* _Texte du document_

—————

Point de plus violent appétit que le sexe ? s’interroge Montaigne

Le chapitre XXXIII du Livre II des Essais est consacré à « l’histoire de Spurina », jeune Toscan beau au-delà du raisonnable qui « entra en furieux dépit contre soi-même et contre ces riches présents que nature lui avait fait ». Il s’est donc scarifié et défiguré, ce que Montaigne condamne comme un excès. « Il était plus juste et aussi plus glorieux qu’il fit de ces dons de Dieu un sujet de vertu exemplaire et de règlement », dit le philosophe.

Car le propos est de rendre « à la raison la souveraine maîtrise de notre âme et l’autorité de tenir en bride nos appétits ». Certains jugent qu’ils n’y a point de plus violent appétits que ceux de l’amour, et Montaigne en donne maints exemples, dont le principal est César. Mais il juge, grâce à lui, que l’ambition est un appétit encore plus grand. Ce qui condamna d’ailleurs César, malgré ses éminentes vertus et toutes ses qualités reconnues.

Malgré les douches froides, les haires et les disciplines, l’appétit sexuel veut s’exprimer. Il fera tout pour y parvenir – autant donc y céder. Bien mieux que les ascètes, César a fait la part des choses. « Outre ses femmes, qu’il changea à quatre fois, sans compter les amours de son enfance avec le roi de Bithynie Nicomède, il eut le pucelage de cette tant renommée reine d’Égypte Cléopâtre, témoin le petit Césarion qui en naquit. Il fit aussi l’amour à Eunoé, reine de Mauritanie, et, à Rome, à Posthumia, femme de Servus Sulpicius, à Lollia, de Gabinius, à Tertulla, de Crassus ; et à Mutia même, femme du grand Pompée qui fut la cause, disent les historiens romains, pourquoi son mari la répudia. » Et ainsi de suite jusqu’à « Servilia, sœur de Caton et mère de Marcus Brutus, dont chacun tient que procéda cette grande affection qu’il portait à Brutus parce qu’il était né en temps auquel il y avait apparence qu’il fut né de lui. »

—————

* _Données fournies_
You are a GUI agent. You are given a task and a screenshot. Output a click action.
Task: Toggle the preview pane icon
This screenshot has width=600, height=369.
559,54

—————

* _Le problème_
Recopiez mot pour mot le texte sur Montaigne, du titre jusqu'à la dernière phrase.

* _Solution_
Point de plus violent appétit que le sexe ? s’interroge Montaigne

Le chapitre XXXIII du Livre II des Essais est consacré à « l’histoire de Spurina », jeune Toscan beau au-delà du raisonnable qui « entra en furieux dépit contre soi-même et contre ces riches présents que nature lui avait fait ». Il s’est donc scarifié et défiguré, ce que Montaigne condamne comme un excès. « Il était plus juste et aussi plus glorieux qu’il fit de ces dons de Dieu un sujet de vertu exemplaire et de règlement », dit le philosophe.

Car le propos est de rendre « à la raison la souveraine maîtrise de notre âme et l’autorité de tenir en bride nos appétits ». Certains jugent qu’ils n’y a point de plus violent appétits que ceux de l’amour, et Montaigne en donne maints exemples, dont le principal est César. Mais il juge, grâce à lui, que l’ambition est un appétit encore plus grand. Ce qui condamna d’ailleurs César, malgré ses éminentes vertus et toutes ses qualités reconnues.

Malgré les douches froides, les haires et les disciplines, l’appétit sexuel veut s’exprimer. Il fera tout pour y parvenir – autant donc y céder. Bien mieux que les ascètes, César a fait la part des choses. « Outre ses femmes, qu’il changea à quatre fois, sans compter les amours de son enfance avec le roi de Bithynie Nicomède, il eut le pucelage de cette tant renommée reine d’Égypte Cléopâtre, témoin le petit Césarion qui en naquit. Il fit aussi l’amour à Eunoé, reine de Mauritanie, et, à Rome, à Posthumia, femme de Servus Sulpicius, à Lollia, de Gabinius, à Tertulla, de Crassus ; et à Mutia même, femme du grand Pompée qui fut la cause, disent les historiens romains, pourquoi son mari la répudia. » Et ainsi de suite jusqu’à « Servilia, sœur de Caton et mère de Marcus Brutus, dont chacun tient que procéda cette grande affection qu’il portait à Brutus parce qu’il était né en temps auquel il y avait apparence qu’il fut né de lui. »